Stored data entries
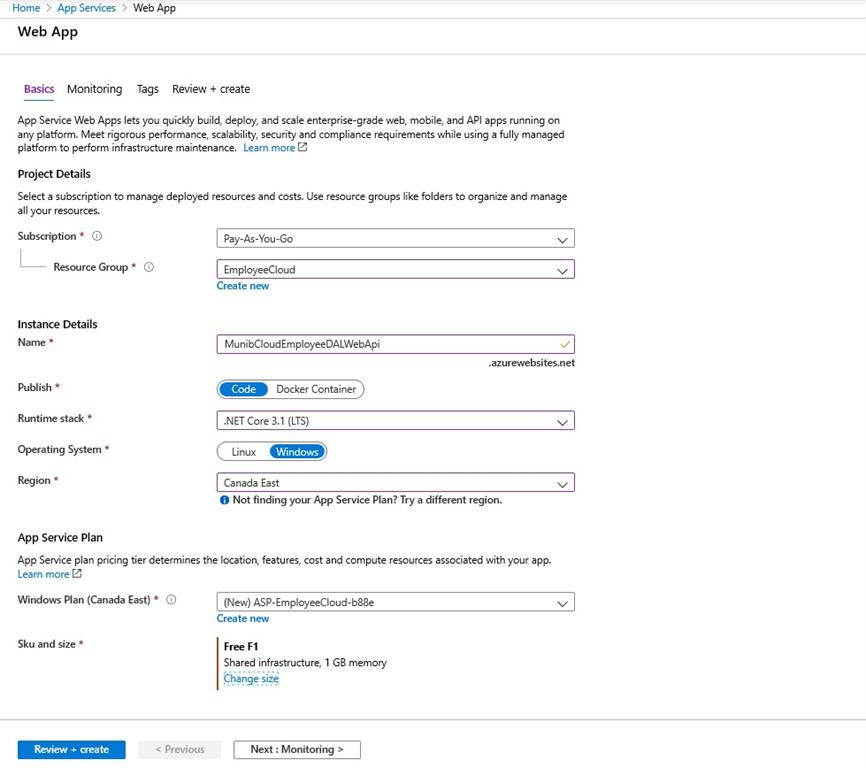The height and width of the screenshot is (768, 866).
Task: Click the info icon about App Service Plan region
Action: pos(226,498)

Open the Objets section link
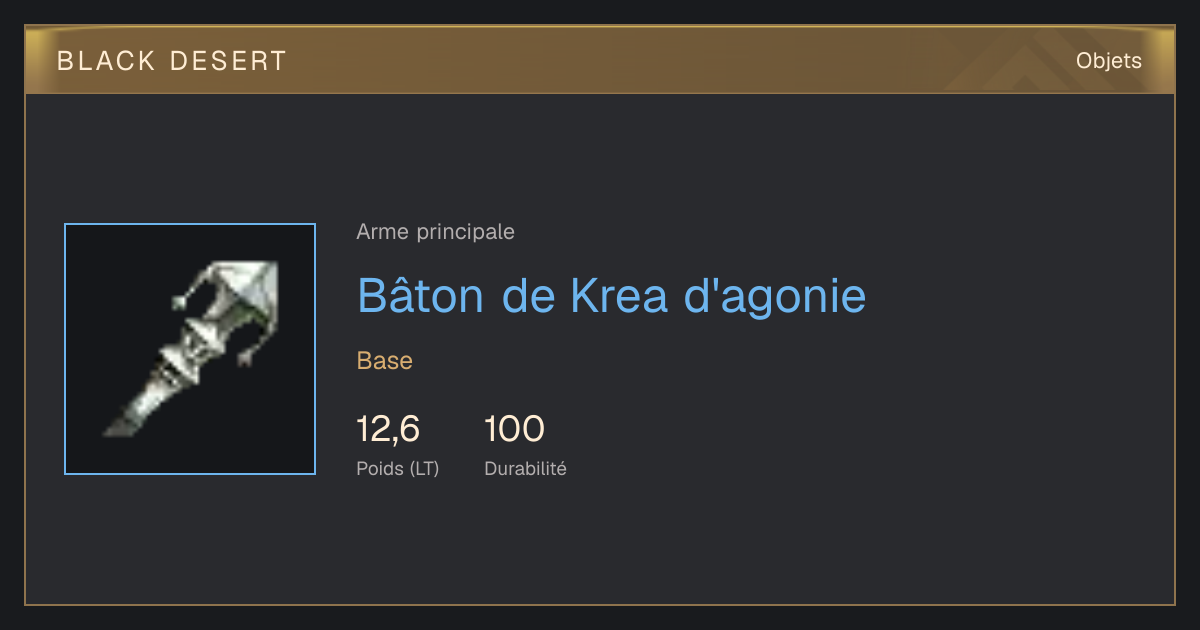(1108, 61)
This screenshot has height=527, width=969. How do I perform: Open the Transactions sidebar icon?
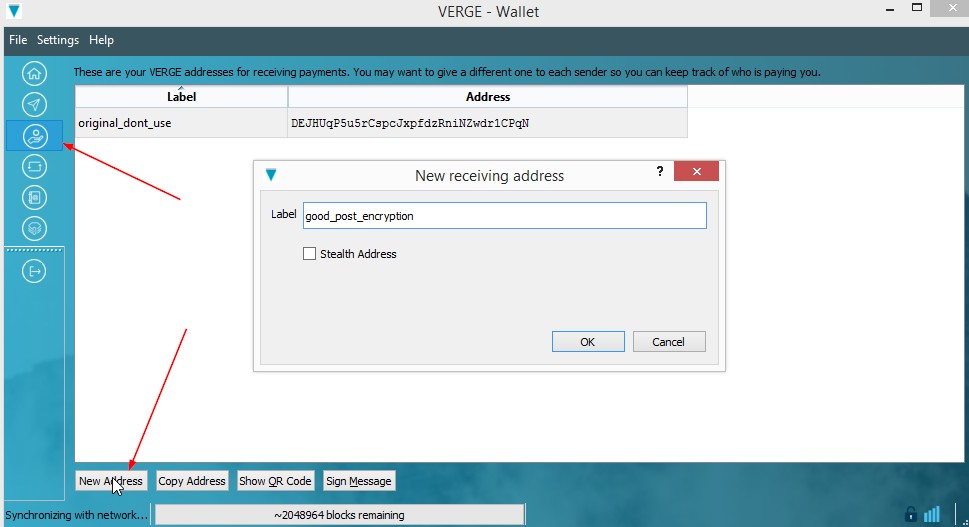[34, 166]
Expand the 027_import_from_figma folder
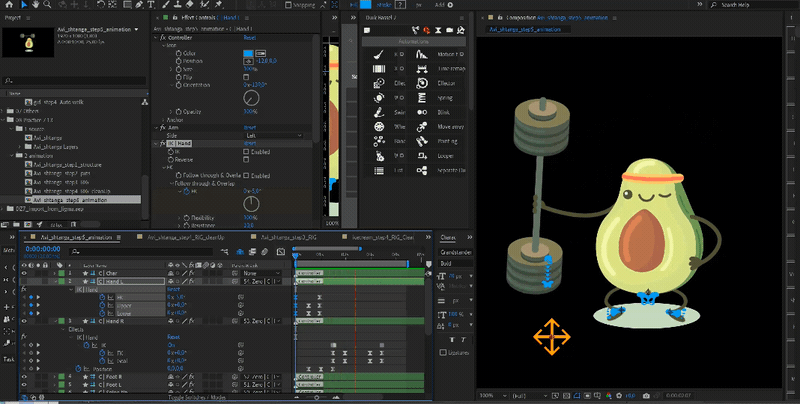This screenshot has height=404, width=800. coord(4,208)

▶ **TASK OBJECTIVE**
Each line from the one holding "This screenshot has height=527, width=969." through the last line of the records above must be duplicated exactly, and pictures must not be.

▶ **ANSWER FOR THE TASK**
This screenshot has height=527, width=969. How do I perform: Open the Transactions sidebar icon?
[34, 166]
Expand the 027_import_from_figma folder
This screenshot has height=404, width=800. coord(4,208)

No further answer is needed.